**PROBLEM STATEMENT:**
In the data below, one line contains "Switch to the Analytics tab" and a later one contains "Open the shopping cart icon". Print both, with every line between them, exactly and alone.
——————————
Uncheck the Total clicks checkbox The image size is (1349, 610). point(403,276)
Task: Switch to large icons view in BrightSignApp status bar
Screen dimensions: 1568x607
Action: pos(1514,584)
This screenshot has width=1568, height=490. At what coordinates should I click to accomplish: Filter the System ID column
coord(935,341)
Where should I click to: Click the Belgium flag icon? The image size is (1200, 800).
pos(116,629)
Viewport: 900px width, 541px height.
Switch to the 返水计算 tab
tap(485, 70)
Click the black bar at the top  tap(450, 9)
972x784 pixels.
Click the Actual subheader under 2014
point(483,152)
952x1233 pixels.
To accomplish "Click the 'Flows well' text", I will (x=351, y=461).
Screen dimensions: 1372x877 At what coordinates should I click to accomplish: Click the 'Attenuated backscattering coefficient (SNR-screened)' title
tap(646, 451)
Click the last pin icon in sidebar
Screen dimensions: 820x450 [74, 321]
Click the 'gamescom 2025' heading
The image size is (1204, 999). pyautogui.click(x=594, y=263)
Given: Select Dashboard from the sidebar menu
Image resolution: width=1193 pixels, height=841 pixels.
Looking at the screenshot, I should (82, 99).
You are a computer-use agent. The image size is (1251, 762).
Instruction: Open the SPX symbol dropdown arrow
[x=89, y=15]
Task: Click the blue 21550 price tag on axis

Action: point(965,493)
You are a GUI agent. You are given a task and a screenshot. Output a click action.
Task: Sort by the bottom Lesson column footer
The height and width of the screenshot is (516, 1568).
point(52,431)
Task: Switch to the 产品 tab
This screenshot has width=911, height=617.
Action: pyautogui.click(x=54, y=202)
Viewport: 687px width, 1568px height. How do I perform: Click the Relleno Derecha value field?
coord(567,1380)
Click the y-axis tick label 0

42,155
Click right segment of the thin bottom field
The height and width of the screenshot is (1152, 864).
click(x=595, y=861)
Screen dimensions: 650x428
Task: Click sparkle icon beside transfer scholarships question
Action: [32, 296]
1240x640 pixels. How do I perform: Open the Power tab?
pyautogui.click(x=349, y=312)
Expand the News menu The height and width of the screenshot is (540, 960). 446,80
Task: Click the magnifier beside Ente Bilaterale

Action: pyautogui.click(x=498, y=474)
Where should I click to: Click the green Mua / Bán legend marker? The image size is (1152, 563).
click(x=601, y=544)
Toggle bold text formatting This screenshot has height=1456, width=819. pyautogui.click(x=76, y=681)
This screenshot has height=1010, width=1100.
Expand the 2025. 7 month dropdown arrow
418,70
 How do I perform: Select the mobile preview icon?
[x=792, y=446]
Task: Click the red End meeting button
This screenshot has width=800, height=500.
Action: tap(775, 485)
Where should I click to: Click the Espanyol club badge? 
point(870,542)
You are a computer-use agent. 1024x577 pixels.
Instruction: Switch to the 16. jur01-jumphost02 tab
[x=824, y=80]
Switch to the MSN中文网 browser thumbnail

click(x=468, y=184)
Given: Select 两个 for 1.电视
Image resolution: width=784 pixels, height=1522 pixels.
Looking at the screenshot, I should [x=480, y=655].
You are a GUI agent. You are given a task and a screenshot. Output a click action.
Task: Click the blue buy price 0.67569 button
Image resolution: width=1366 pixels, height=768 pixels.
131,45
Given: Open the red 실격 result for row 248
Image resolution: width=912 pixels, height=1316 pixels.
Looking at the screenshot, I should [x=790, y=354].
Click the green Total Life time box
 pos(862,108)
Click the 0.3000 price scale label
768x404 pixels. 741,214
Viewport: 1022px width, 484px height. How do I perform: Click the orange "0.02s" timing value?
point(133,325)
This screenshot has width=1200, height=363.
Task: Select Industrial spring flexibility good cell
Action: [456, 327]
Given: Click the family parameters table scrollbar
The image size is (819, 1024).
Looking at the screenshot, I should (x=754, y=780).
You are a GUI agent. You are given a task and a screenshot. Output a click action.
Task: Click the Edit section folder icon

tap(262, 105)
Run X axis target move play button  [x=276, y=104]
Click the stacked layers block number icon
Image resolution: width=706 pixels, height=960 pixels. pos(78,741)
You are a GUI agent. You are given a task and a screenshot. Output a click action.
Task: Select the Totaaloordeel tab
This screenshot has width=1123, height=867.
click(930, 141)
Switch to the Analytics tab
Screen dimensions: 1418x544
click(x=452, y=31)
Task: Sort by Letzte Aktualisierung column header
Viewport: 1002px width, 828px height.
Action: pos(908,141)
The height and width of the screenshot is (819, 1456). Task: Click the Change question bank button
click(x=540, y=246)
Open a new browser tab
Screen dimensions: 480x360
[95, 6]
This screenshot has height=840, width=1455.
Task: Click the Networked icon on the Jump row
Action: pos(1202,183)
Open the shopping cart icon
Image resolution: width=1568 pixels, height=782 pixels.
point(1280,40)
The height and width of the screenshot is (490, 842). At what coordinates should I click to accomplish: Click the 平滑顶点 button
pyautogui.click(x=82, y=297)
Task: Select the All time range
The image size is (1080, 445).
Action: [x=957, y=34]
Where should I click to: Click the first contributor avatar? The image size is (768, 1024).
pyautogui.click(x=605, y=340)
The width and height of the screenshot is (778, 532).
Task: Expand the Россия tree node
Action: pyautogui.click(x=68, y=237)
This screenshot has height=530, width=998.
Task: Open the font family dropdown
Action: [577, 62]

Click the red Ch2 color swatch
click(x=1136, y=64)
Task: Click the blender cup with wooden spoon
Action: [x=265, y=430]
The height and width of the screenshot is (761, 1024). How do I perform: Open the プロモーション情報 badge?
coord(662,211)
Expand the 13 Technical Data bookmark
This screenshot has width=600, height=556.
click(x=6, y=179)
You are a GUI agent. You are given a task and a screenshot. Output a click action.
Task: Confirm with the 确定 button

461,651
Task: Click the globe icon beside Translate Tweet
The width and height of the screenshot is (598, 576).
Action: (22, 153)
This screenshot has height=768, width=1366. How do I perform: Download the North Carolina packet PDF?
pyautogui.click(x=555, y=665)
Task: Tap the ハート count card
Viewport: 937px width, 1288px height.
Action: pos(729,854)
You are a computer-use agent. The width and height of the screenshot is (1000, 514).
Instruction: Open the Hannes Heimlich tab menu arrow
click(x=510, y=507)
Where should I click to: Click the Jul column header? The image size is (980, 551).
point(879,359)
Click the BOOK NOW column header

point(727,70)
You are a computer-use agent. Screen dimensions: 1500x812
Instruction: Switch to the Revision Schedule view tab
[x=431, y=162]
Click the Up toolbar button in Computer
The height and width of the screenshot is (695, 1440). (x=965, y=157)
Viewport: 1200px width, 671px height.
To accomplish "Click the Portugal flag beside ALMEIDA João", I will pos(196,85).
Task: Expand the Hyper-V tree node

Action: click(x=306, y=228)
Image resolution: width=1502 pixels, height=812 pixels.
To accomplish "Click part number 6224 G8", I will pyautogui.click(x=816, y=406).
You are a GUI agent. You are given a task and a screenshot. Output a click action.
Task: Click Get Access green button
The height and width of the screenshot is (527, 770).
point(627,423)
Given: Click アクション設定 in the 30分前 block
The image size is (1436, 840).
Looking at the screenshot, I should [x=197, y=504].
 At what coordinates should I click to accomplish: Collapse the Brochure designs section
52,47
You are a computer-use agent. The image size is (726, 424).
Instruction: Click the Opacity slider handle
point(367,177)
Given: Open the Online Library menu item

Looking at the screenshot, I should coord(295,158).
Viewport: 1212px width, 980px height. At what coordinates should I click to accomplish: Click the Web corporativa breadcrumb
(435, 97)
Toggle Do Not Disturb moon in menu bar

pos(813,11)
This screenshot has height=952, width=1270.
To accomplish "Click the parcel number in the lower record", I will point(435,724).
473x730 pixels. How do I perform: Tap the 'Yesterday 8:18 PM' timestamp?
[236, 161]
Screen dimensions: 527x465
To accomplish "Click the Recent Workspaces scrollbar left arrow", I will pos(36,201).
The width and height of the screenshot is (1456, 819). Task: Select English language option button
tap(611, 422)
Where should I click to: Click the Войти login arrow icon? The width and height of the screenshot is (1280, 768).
——————————
**SOLUTION TO THE EXERCISE:**
Switch to the Analytics tab
Screen dimensions: 1418x544
click(x=452, y=31)
Task: Sort by Letzte Aktualisierung column header
Viewport: 1002px width, 828px height.
Action: pos(908,141)
The height and width of the screenshot is (819, 1456). Task: Click the Change question bank button
click(x=540, y=246)
Open a new browser tab
Screen dimensions: 480x360
[95, 6]
This screenshot has height=840, width=1455.
Task: Click the Networked icon on the Jump row
Action: pos(1202,183)
Open the shopping cart icon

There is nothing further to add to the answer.